L’expression «non provoquée» est devenue omniprésente dans la description de la guerre par les médias américains. Le Washington Post, le New York Times et les journaux télévisés l’ont utilisée des centaines de fois, ainsi que tous les médias de masse - et de merde - français.

Dans une tribune publiée mercredi, Thomas Friedman, transcripteur en chef des notes de renseignement de la CIA pour le Times, écrit: «Depuis le début de cette guerre, il n’y a qu’un seul endroit où l’on puisse être pour comprendre son calendrier et sa direction – et c’est dans la tête de Vladimir Poutine… Cette guerre est sortie entièrement de là».

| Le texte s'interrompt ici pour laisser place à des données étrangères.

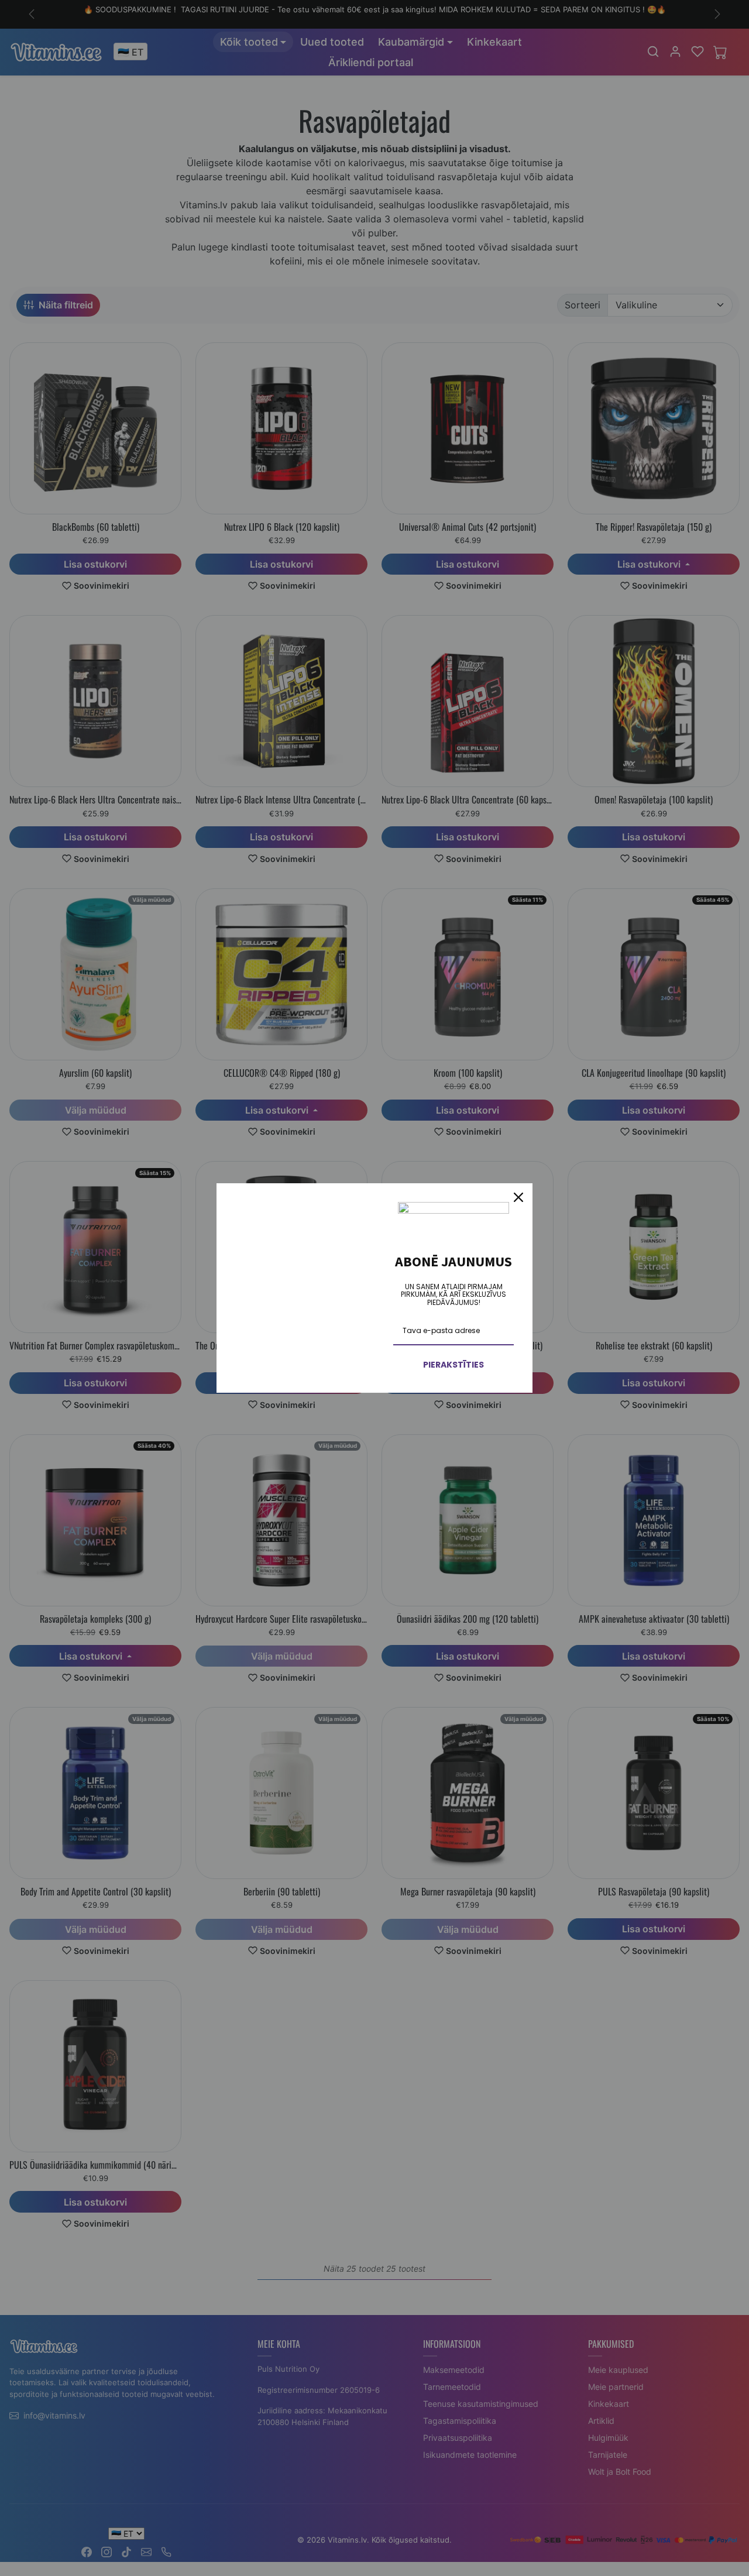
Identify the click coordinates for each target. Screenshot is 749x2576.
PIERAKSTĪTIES (453, 1365)
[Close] (518, 1197)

Le mantra de la «guerre non provoquée» est devenu pour l’Ukraine ce que les «armes de destruction massive» ont été pour la guerre d’Irak, ou «Souvenez-vous du Maine» pour la guerre hispano-américaine.

L’idée qui sous-tend cette répétition sans fin est la théorie que «plus le mensonge est gros, plus il est facilement cru». Le public est censé accepter qu’il s’agit de la première guerre de l’histoire sans antécédents historiques ni motifs économiques, la première guerre entièrement basée sur la psychologie d’un seul homme.

Mais mardi, le Washington Post a publié une interview du secrétaire général de l'OTAN, Jens Stoltenberg, qui a déclaré que la guerre en Ukraine «n'a pas commencé en 2022. La guerre a commencé en 2014».


Stoltenberg a poursuivi: «Et depuis, l’OTAN a mis en œuvre le plus grand renforcement de notre défense collective depuis la fin de la guerre froide… Jusqu’en 2014, les alliés de l’OTAN réduisaient leurs budgets de défense. Depuis 2014, tous les alliés européens et le Canada ont considérablement augmenté leurs dépenses de défense… C’est là une énorme transformation de l’OTAN qui a commencé en 2014».

Ainsi, selon Stoltenberg, la guerre n'a pas commencé en février 2022, avec l'invasion russe de l'Ukraine, mais en 2014, huit ans plus tôt.

Cet aveu confirme deux choses que le World Socialist Web Site n’a cessé de souligner depuis le début de la guerre. Premièrement, le conflit a un arrière-plan historique. Deuxièmement, l’invasion de 2022 était une réponse désespérée aux efforts croissants de l’OTAN pour placer l’Ukraine dans son orbite.

Stoltenberg déclare que la guerre a commencé en 2014, mais il n’explique pas ce qui s’est réellement passé. L’année a commencé avec l’opération de changement de régime soutenue par les États-Unis en Ukraine et qui a renversé le gouvernement du président Victor Ianoukovitch. Celui-ci s’était opposé aux mesures visant à intégrer l’Ukraine à une association politique et un pacte commercial avec l’UE, qui préparait son intégration dans l’OTAN.

Le coup d’État a été financé par «plus de 5  milliards de dollars» de fonds américains, comme s’en est vantée la vice-secrétaire d’État américaine Victoria Nuland.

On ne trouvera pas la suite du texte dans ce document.